To create a continuos grid with values gaps in the data can be filled trough interpolation. HydroMT has the .raster.interpolate_na() method with several interpolation options available. For the nearest, linear and cubic interpolation the scipy.interpolate.griddata() method is used. First, a mesh of all valid values surrounding the data gaps is build using voronoi triangulation. Then, values are calculated for each grid cell with a nodata value. Note that nearest method also extrapolates, while the other methods only interpolate gaps. A final method is based on rasterio.fill.fillnodata() method.

[10]:
da_soil = data_catalog.get_rasterdataset(
    "soilgrids", bbox=[12.7, 45.6, 13, 45.8], variables=["ph_sl1"]
)
da_soil.raster.mask_nodata().plot()
2024-02-26 15:14:17,474 - raster data - rasterdataset - INFO - Reading soilgrids raster data from /home/runner/.hydromt_data/artifact_data/v0.0.8/soilgrids/{variable}.tif
2024-02-26 15:14:17,491 - raster data - rasterdataset - DEBUG - Clip to [12.700, 45.600, 13.000, 45.800] (epsg:4326))
2024-02-26 15:14:17,492 - raster data - rasterdataset - DEBUG - Convert units for 1 variables.
[10]:
<matplotlib.collections.QuadMesh at 0x7fe3d7e01c90>
../_images/_examples_working_with_raster_20_4.png
[11]:
# Note that data is only interpolated leaving a small nodata gap in the lower right corner.

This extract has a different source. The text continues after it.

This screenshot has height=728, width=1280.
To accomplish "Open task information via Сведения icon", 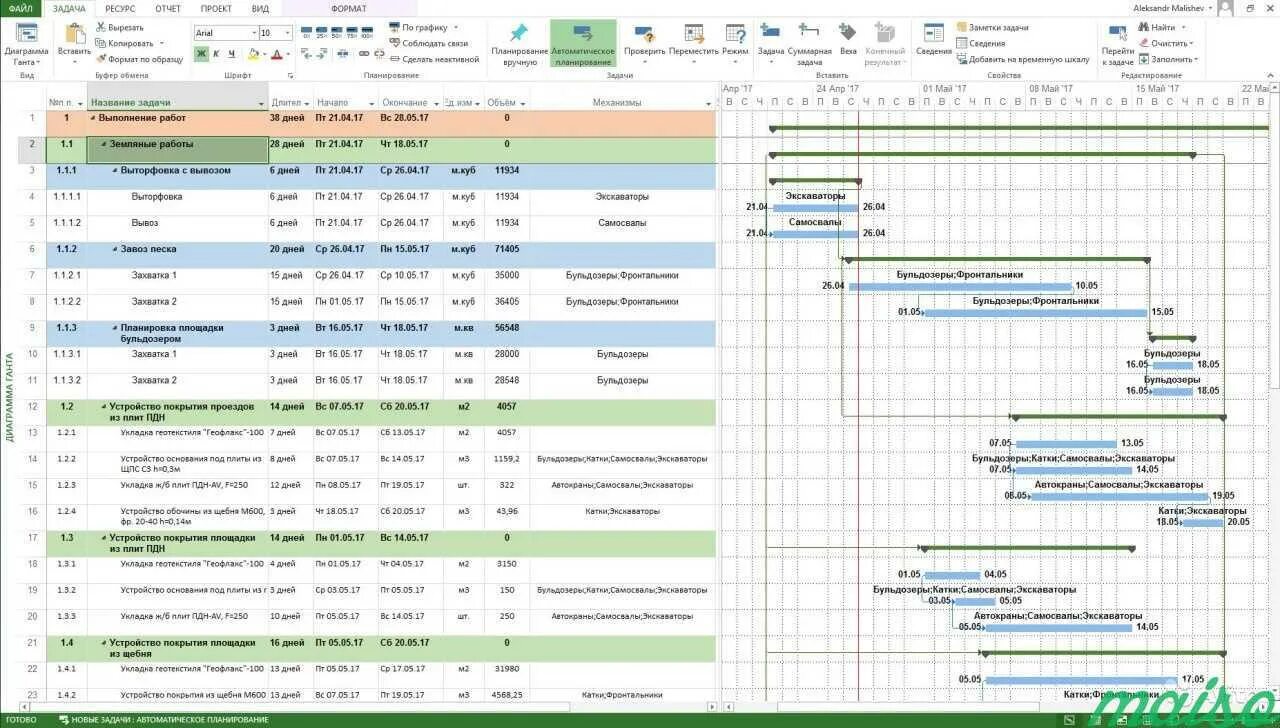I will coord(933,40).
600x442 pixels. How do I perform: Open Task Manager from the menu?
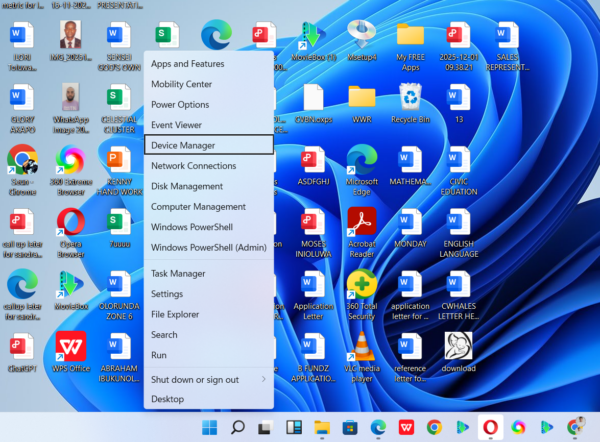click(x=178, y=273)
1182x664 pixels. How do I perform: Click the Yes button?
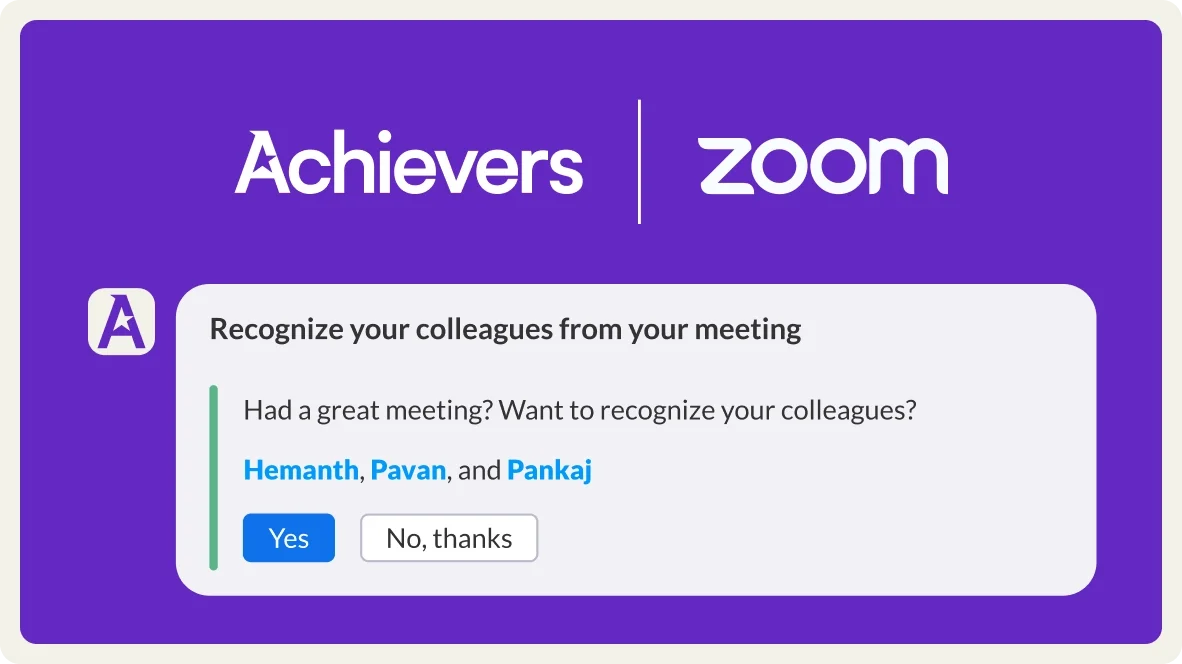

This can be extrapolated with the 'nearest' method.
da_soil.raster.interpolate_na(method="linear").raster.mask_nodata().plot()
[11]:
<matplotlib.collections.QuadMesh at 0x7fe3d548e950>
../_images/_examples_working_with_raster_21_1.png

Reproject and merge#

This example shows how to use the .raster.reproject_like() method to align different datasets such that these are at identical grids and can be merged.

[12]:
# step 1: read the data and mask nodata values
bbox = [12.2, 45.3, 13, 45.8]
da_dem = data_catalog.get_rasterdataset("merit_hydro", variables=["elevtn"], bbox=bbox)
da_dem = da_dem.raster.mask_nodata()
da_dem.attrs.update(units="m+EGM96")
print(f"resolution MERIT Hydro: {da_dem.raster.res[0]:.05f}")
da_bath = data_catalog.get_rasterdataset("gebco").raster.mask_nodata()
print(f"resolution GEBCO: {da_bath.raster.res[0]:.05f}")
da_mdt = data_catalog.get_rasterdataset("mdt_cnes_cls18").raster.mask_nodata()
print(f"resolution MDT: {da_mdt.raster.res[0]:.05f}")

plot_kwargs = dict(
    vmin=-50,
    vmax=50,
    cmap="coolwarm",
)
da_dem.plot(**plot_kwargs)
2024-02-26 15:14:17,905 - raster data - rasterdataset - INFO - Reading merit_hydro raster data from /home/runner/.hydromt_data/artifact_data/v0.0.8/merit_hydro/{variable}.tif
2024-02-26 15:14:17,921 - raster data - rasterdataset - DEBUG - Clip to [12.200, 45.300, 13.000, 45.800] (epsg:4326))
resolution MERIT Hydro: 0.00083
2024-02-26 15:14:17,925 - raster data - rasterdataset - INFO - Reading gebco raster data from /home/runner/.hydromt_data/artifact_data/v0.0.8/gebco.tif
resolution GEBCO: 0.00417
2024-02-26 15:14:17,943 - raster data - rasterdataset - INFO - Reading mdt_cnes_cls18 raster data from /home/runner/.hydromt_data/artifact_data/v0.0.8/mdt_cnes_cls18.tif
resolution MDT: 0.12500
[12]:
<matplotlib.collections.QuadMesh at 0x7fe3d537a310>
../_images/_examples_working_with_raster_24_6.png
[13]:
# step 2: convert GEBCO to EGM96 ref and reproject to MERIT Hydro grid
da_bath_egm = da_bath + da_mdt.raster.reproject_like(da_bath)
da_bath_reproj = da_bath_egm.raster.reproject_like(da_dem, method="cubic")
print(f"resolution reprojected GEBCO: {da_bath_reproj.raster.res[0]:.05f}")
da_dem_merged = da_dem.where(da_dem.notnull(), da_bath_reproj)
da_dem_merged.plot(**plot_kwargs)
resolution reprojected GEBCO: 0.00083
[13]:
<matplotlib.collections.QuadMesh at 0x7fe3d524f9d0>
../_images/_examples_working_with_raster_25_2.png

Write raster to file#

To write a dataset to a raster file the .raster.to_raster() can be used. By default the file is written in GeoTiff format. Each band is written as a layer of the raster file. A xarray.Dataset with multiple variables can be written to multiple files in a single folder, each with the name of the variable as basename with .raster.to_mapstack().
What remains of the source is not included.